Why is the use of an undefined name not a syntax error?

Sun Apr 1 22:00:10 EDT 2018

On Sun, 01 Apr 2018 14:24:38 -0700, David Foster wrote:

> My understanding is that the Python interpreter already has enough
> information when bytecode-compiling a .py file to determine which names
> correspond to local variables in functions. That suggests it has enough
> information to identify all valid names in a .py file and in particular
> to identify which names are not valid.

Not even close.

The bottom line is, the Python core developers don't want to spent their 
time writing and maintaining what is effectively a linter. Python is run 
by a small team of volunteers with relatively little funding, and there 
are far more important things for them to work on than duplicating the 
work done by linters. If you want something to check your code ahead of 
time for undefined names, then run a linter: you have many to choose from.

But even if they were prepared to do so, it isn't as easy or cheap as you 
think. This sort of analysis works for local variables because Python has 
decided on the rule that *any* binding operation to a local name in a 
function makes it a local, regardless of whether that binding operation 
would actually be executed or not. So:

def function():
    len
    return None
    if False:
        len = len

fails with UnboundLocalError. That's the rule for functions, and it is 
deliberately made more restrictive than for Python code outside of 
functions as a speed optimization.

(In Python 3, the rule is more restrictive than for Python 2: star 
imports inside functions and unqualified exec are forbidden too.)

But it doesn't work for globals unless you make unjustifiable (for the 
compiler) assumptions about what code contains, or do an extremely 
expensive whole-application analysis.

For example, here's a simple, and common, Python statement:

import math

Can you tell me what global names that line will add to your globals?

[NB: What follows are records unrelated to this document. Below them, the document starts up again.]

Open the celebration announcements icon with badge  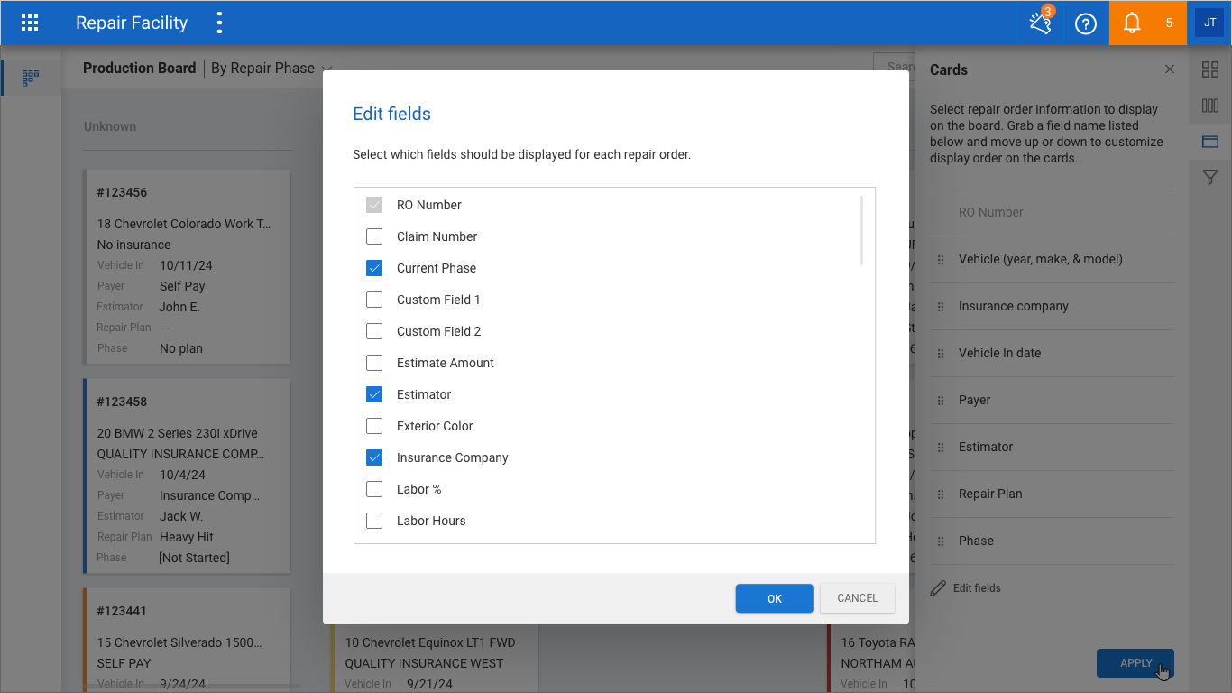coord(1041,23)
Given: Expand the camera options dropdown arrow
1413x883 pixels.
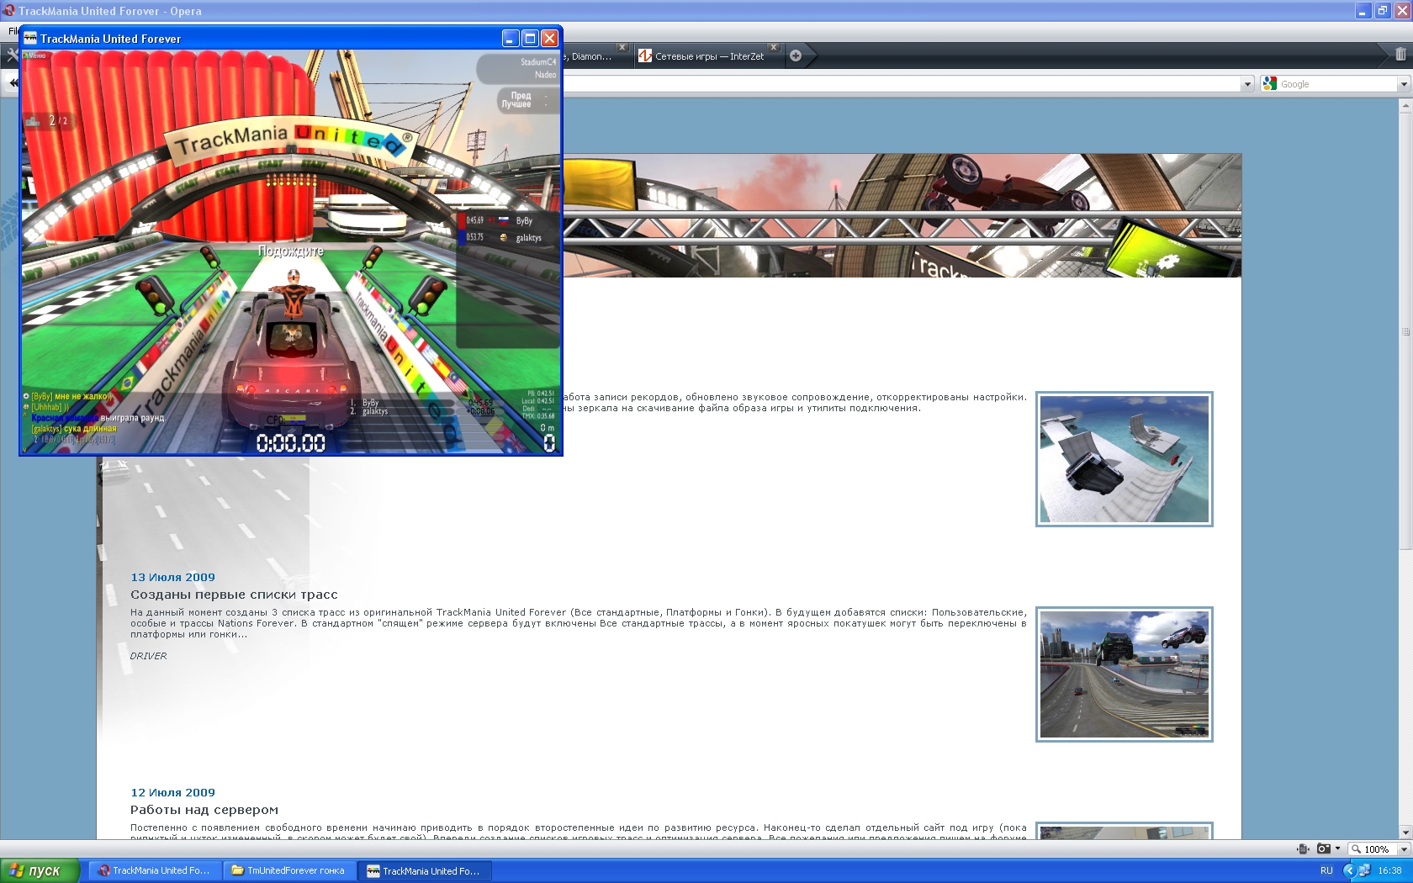Looking at the screenshot, I should pyautogui.click(x=1337, y=849).
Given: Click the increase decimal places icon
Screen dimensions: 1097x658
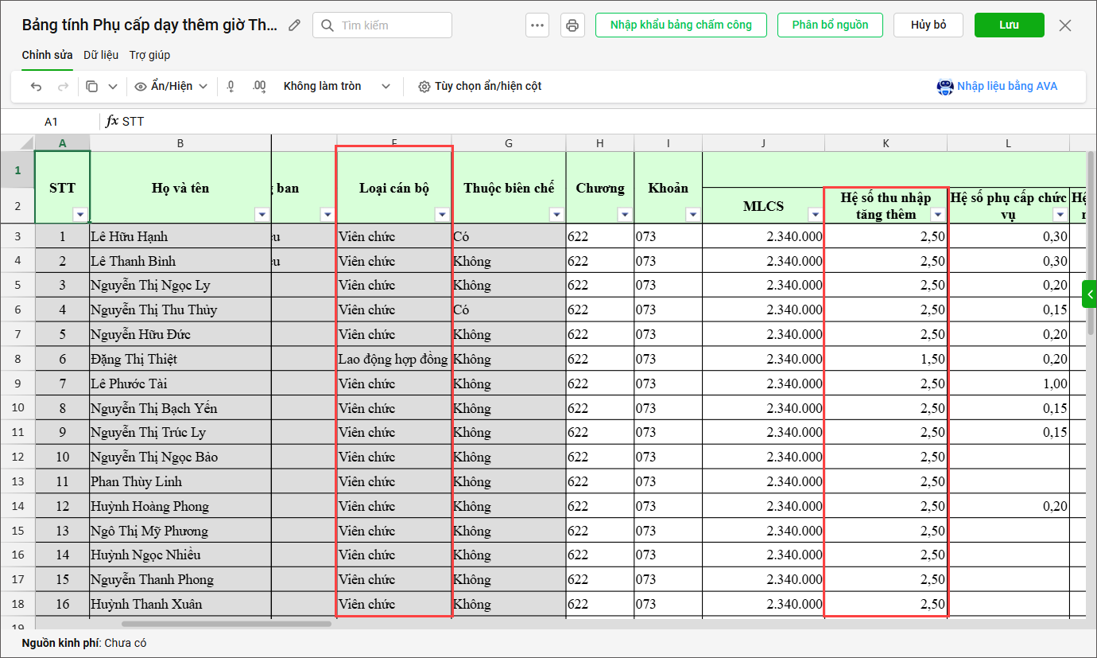Looking at the screenshot, I should (x=258, y=87).
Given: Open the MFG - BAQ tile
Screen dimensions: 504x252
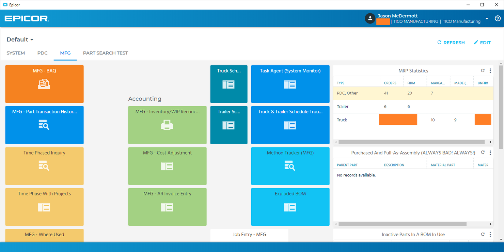Looking at the screenshot, I should pyautogui.click(x=44, y=84).
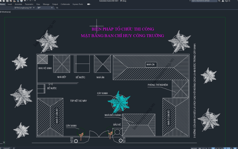Screen dimensions: 238x149
Task: Open the Annotate ribbon tab
Action: (x=18, y=4)
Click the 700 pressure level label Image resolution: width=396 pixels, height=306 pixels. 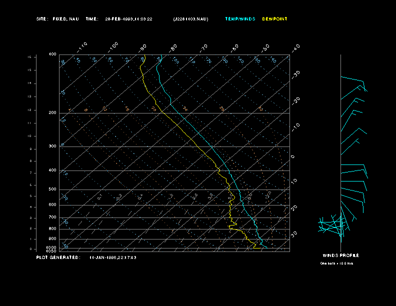coord(53,218)
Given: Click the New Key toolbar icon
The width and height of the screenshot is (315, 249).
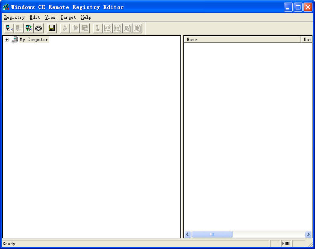Looking at the screenshot, I should pos(97,28).
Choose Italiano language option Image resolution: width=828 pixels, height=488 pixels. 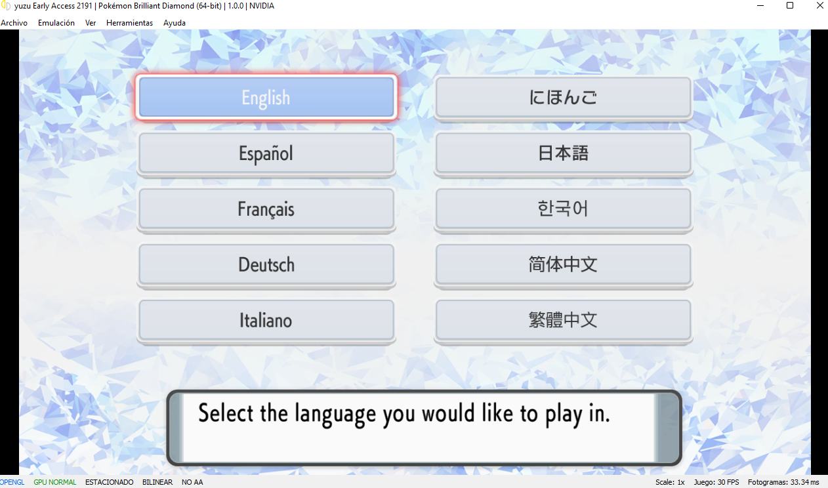pyautogui.click(x=266, y=321)
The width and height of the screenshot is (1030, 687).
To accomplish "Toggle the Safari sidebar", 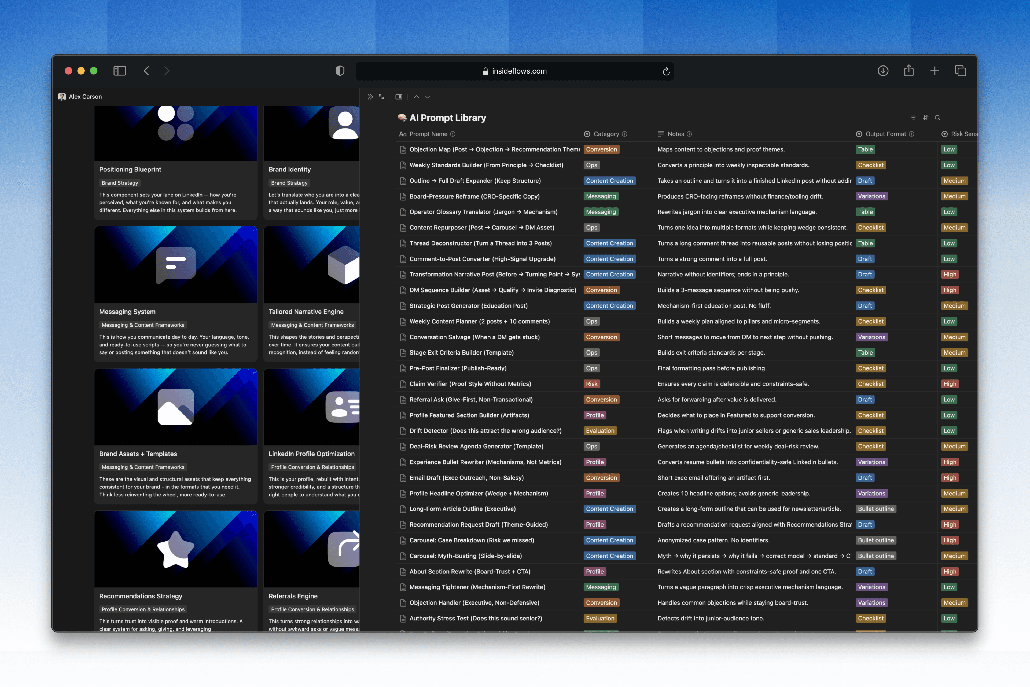I will 120,71.
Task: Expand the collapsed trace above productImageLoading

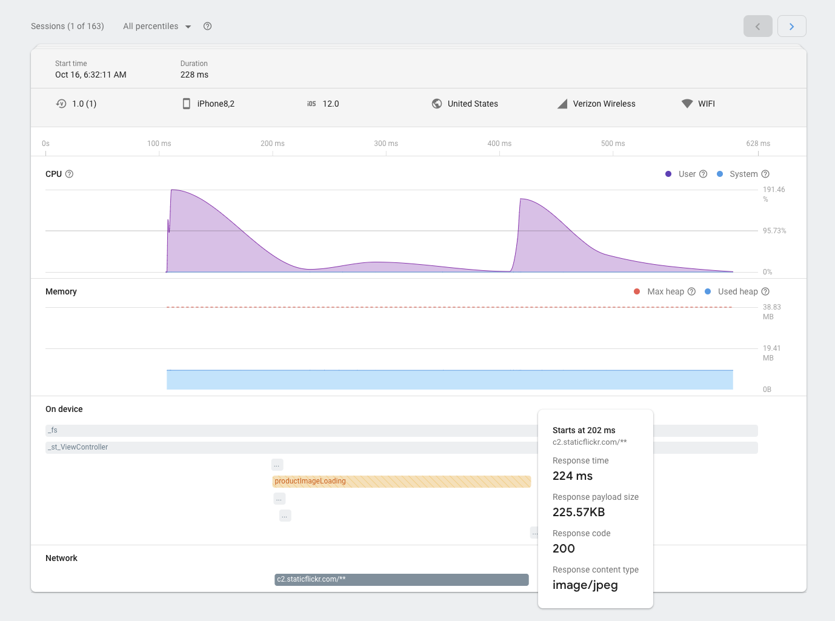Action: (x=277, y=465)
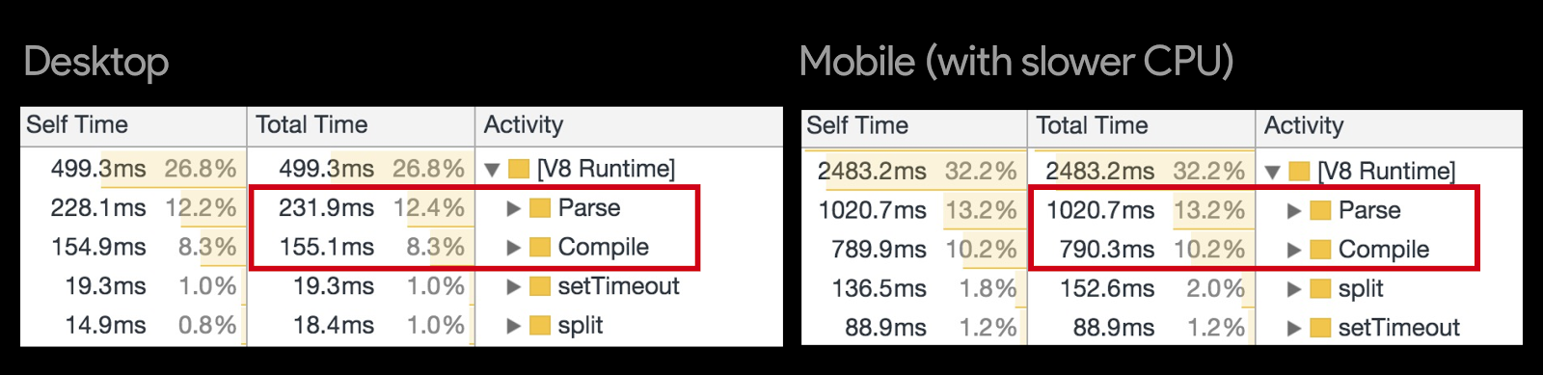Expand the Desktop Parse activity arrow
1543x375 pixels.
tap(513, 208)
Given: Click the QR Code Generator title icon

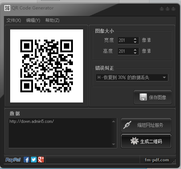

If you said only "math", then you're guilty of making those unjustifiable 
assumptions. Of course, for *sensible* code, that will be the only name 
added, but the compiler shouldn't assume the code is sensible. Linters 
can, but the compiler shouldn't.

The imported module is not necessarily the standard library `math` 
module, it could be a user-defined module shadowing it. That module could 
have side-effects, and those side-effects could include populating the 
current module (not the fake `math`) with any number of globals, or 
adding/deleting names from the builtins.

So the instant you import a module, in principle you no longer know the 
state of globals.

Of course, in practice we don't do that. Much. But it is intentionally 
allowed, and it is not appropriate for the compile to assume that we 
never do that. A linter can assume sensible code, and get away with more 
false negatives than the compiler can.

So here is a partial list of things which could change the global or 
built-in name spaces, aside from explicit binding operations:

- star imports;
- importing any module could inject names into builtins or 
  your globals as a side-effect;
- calling any function could do the same;
- exec;
- eval, since it could call exec;
- manipulating globals() or locals();
- even under another name, e.g:

    foo = False or globals
    # later
    foo()['surprise'] = 12345

I've probably missed many. Of course sensible code doesn't do horrible 
things like those (possible excluding the star imports), but the compiler 
would have to cope with them since they are allowed and sometimes they're 
useful.

Unlike a linter, which can afford to be wrong sometimes, the compiler 
cannot be wrong or it counts as a compiler bug. Nobody will be too upset 
if a linter misses some obscure case in obfuscated weird code. But if the 
compiler wrongly flags an error when the code is actually legal, people 
will be justifiably annoyed.

-- 
Steve